DATASET ENTRIES:
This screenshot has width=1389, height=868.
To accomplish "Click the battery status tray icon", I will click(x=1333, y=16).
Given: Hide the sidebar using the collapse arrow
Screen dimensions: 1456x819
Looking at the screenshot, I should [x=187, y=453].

--

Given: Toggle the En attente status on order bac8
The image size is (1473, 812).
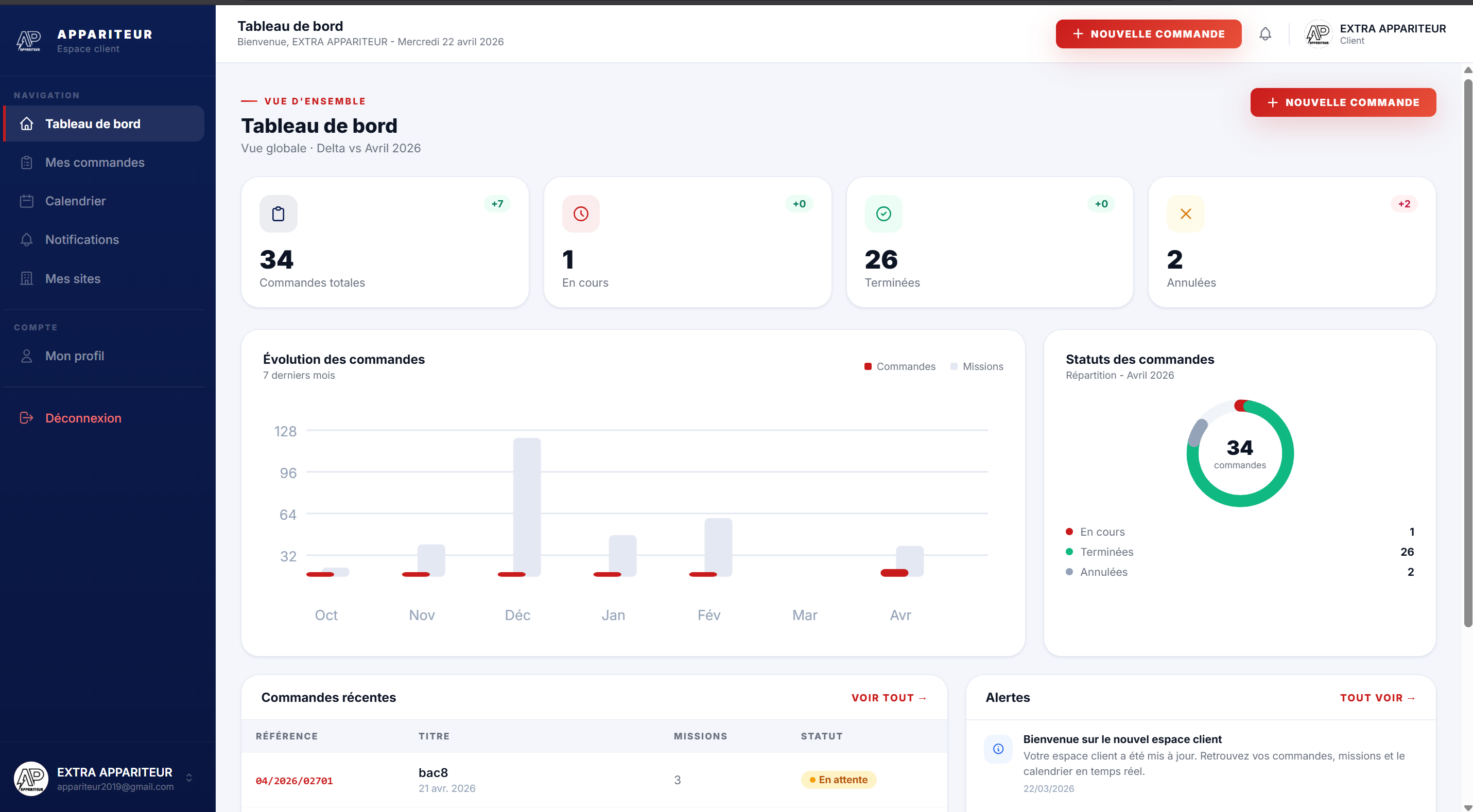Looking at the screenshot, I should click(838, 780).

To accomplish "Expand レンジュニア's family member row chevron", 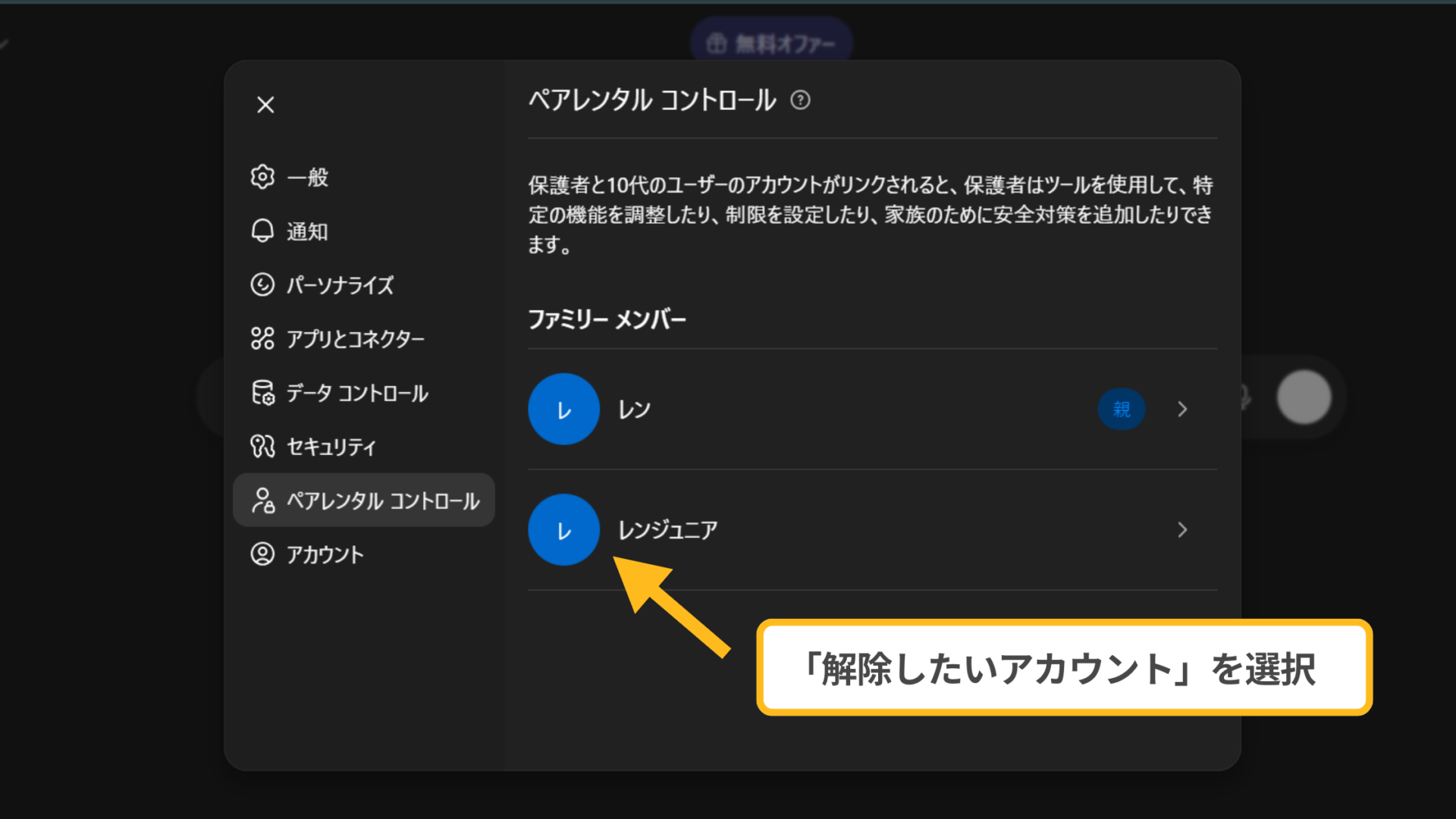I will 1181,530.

TASK PROMPT: Look through the data above. Each line containing the word "status" needs to be copied.

ANSWER TO THIS EXERCISE:
To accomplish "Click the battery status tray icon", I will click(x=1333, y=16).
Given: Toggle the En attente status on order bac8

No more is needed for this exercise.